Objective >> Rewrite the items from the line with "You are a computer-use" to the line with "coord(107,13)", both lines included, in full, increasing every click coordinate by 63 and leaving all other numbers unchanged.

○ ○ ○ ○ ○

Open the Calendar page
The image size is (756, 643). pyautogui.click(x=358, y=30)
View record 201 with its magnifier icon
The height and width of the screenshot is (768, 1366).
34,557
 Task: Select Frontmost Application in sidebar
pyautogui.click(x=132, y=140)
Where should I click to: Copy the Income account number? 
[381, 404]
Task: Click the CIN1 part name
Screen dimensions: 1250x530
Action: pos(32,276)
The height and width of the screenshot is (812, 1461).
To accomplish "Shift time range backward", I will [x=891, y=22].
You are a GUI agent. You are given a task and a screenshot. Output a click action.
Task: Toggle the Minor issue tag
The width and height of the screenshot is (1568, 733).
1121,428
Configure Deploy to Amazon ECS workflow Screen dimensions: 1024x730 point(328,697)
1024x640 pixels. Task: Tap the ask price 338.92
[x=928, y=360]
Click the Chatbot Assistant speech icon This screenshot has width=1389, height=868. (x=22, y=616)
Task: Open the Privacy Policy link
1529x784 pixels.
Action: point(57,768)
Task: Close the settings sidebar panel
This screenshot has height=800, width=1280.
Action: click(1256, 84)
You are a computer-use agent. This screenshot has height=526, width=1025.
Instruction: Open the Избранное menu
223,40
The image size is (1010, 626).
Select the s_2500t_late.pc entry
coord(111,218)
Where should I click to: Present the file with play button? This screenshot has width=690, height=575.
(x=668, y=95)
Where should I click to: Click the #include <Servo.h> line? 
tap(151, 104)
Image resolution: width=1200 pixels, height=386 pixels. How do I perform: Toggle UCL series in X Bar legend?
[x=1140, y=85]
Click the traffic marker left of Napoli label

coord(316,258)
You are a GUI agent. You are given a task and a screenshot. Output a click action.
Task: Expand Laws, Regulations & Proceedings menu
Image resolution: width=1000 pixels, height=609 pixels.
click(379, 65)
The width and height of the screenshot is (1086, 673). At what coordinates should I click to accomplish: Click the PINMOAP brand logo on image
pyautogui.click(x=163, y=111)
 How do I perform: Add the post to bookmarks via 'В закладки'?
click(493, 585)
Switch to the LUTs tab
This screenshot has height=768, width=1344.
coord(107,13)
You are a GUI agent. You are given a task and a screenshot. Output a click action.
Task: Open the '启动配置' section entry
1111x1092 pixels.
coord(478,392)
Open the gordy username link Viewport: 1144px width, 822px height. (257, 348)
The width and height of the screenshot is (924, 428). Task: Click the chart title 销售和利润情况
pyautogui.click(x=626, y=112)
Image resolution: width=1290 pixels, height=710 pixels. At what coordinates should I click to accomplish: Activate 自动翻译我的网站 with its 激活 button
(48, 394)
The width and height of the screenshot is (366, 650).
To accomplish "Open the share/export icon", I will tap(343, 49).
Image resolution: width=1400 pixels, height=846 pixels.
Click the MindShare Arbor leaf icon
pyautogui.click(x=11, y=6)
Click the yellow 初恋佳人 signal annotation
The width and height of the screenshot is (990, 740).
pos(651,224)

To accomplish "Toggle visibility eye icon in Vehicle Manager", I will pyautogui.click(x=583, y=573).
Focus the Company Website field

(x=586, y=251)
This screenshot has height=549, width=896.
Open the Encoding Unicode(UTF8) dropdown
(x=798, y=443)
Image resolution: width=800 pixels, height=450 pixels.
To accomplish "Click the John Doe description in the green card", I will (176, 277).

○ ○ ○ ○ ○

Result of this exercise >>
You are a computer-use agent. This screenshot has height=526, width=1025.
Instruction: Open the Избранное menu
286,103
The image size is (1010, 626).
Select the s_2500t_late.pc entry
coord(174,281)
Where should I click to: Present the file with play button? This screenshot has width=690, height=575.
(x=731, y=158)
Where should I click to: Click the #include <Servo.h> line? 
tap(214, 167)
Image resolution: width=1200 pixels, height=386 pixels. How do I perform: Toggle UCL series in X Bar legend?
[x=1203, y=148]
Click the traffic marker left of Napoli label

coord(379,321)
You are a GUI agent. You are given a task and a screenshot. Output a click action.
Task: Expand Laws, Regulations & Proceedings menu
Image resolution: width=1000 pixels, height=609 pixels.
click(442, 128)
The width and height of the screenshot is (1086, 673). At what coordinates should I click to accomplish: Click the PINMOAP brand logo on image
pyautogui.click(x=226, y=174)
 How do I perform: Add the post to bookmarks via 'В закладки'?
click(556, 648)
Switch to the LUTs tab
This screenshot has height=768, width=1344.
coord(170,76)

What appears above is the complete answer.